We’re also big fans of the front-facing camera. The wide-angle lens makes it easy to take group selfies, as you can happily cram five or six people into frame. There’s a three-second timer so you can get yourself ready, and the camera app tracks your face(s) to make sure you’re sharp and bright in the final photo.
Five point nine incher
That Full HD 1080p screen is the main reason for grabbing the One Max instead of the smaller models. It’s another crisp and powerfully bright panel that brings high definition video to life, rendering supremely sharp blur-free videos with vibrant colours. We had no complaints with viewing angles or contrast levels, and on top brightness the screen easily counters glare. There’s no denying that it’s a comfortable way to take in a movie on the go, but the added bulk of the phone is quite a price to pay.
HTC’s fantastic BoomSound speakers make another welcome return, and these dual sound blasters are still some of the best built-in speakers you’ll find on a phone. They’re powerful enough to fill a bedroom with music, and surprisingly good quality considering the tininess of most phone speakers.
Power and battery life
The 1.7GHz quad-core Snapdragon 600 processor is the same chip found in the dinkier One handsets, and it’s still more than powerful enough for running the latest Android games and HD media. However, it’s been superseded by the Snapdragon 800 found in the latest handsets, such as Sony’s Xperia Z1. Right now it won’t make a difference, but the One Max will be dated before some of the other premium handsets now available.

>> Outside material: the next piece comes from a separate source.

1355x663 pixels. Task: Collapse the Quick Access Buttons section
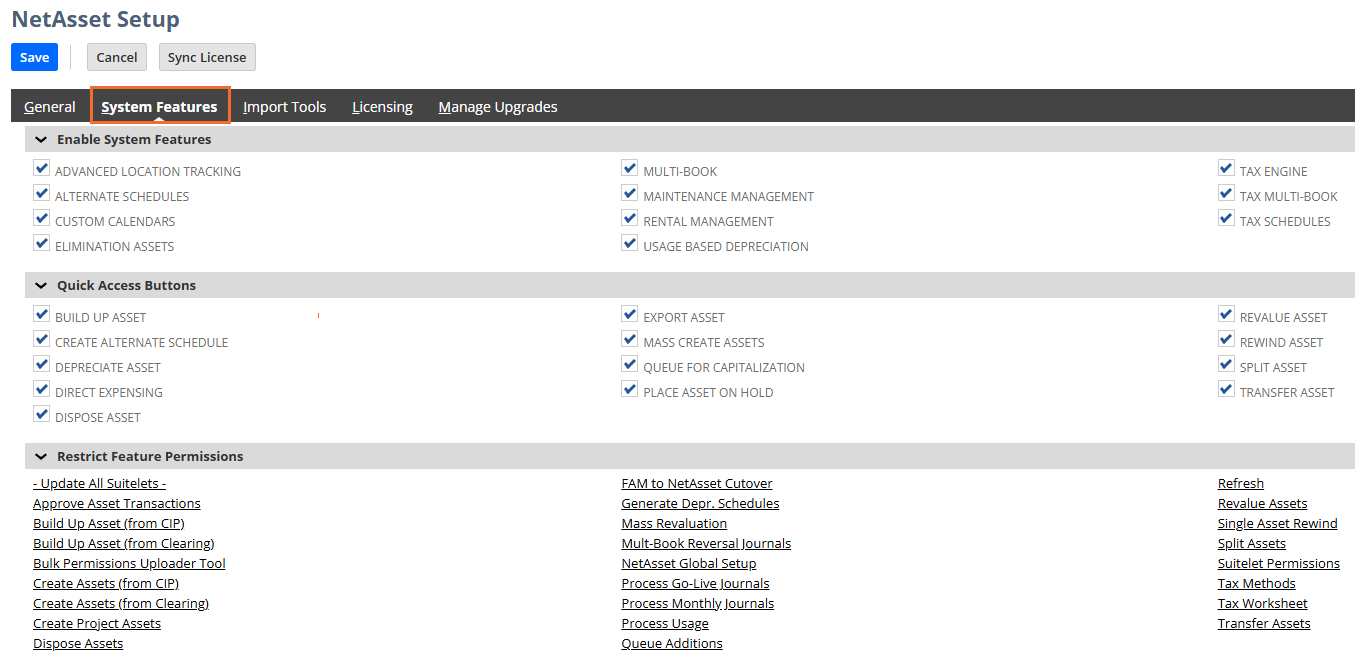coord(41,285)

You might worry about the HTC One Max’s battery life given the enormous screen, but the 3300mAh battery is one of the biggest we’ve seen in a smartphone (even a massive one like this). It clearly works, and we were incredibly impressed in our first couple of days with the phone. With occasional text messaging, email checks and web browsing sessions, plus taking the odd photo, we came out at the end of 48 hours with 25% power remaining – something helped massively by the almost non-existent power drainage when the phone is hibernating.

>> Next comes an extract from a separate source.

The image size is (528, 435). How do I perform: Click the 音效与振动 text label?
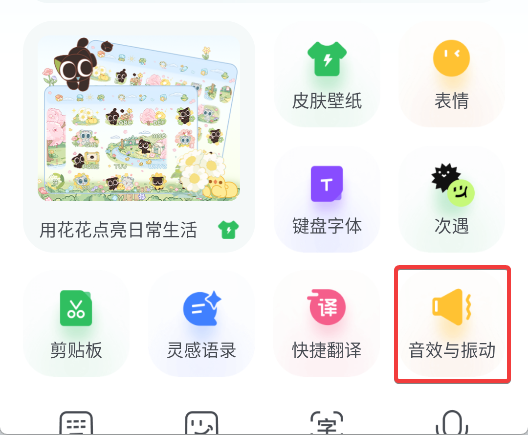(x=452, y=350)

Put the One Max through some more punishment and you’ll see a drop-off in longevity, but it still outlasts most other phones. We almost managed seven hours of video streaming before the battery died, far exceeding the average of five hours.
As much as we love the One Max’s features, we’ve seen all of the best stuff here in a better form with the original One and One Mini. The spacious screen is a more comfortable way to enjoy video, but the cost is a bulky frame that’s difficult to handle with one hand. The memory card slot will also please media fans, who can now carry around a much larger music and movie collection, but the fingerprint scanner is a huge disappointment. When you balance the pros and cons, we have to recommend the One Max’s smaller siblings instead.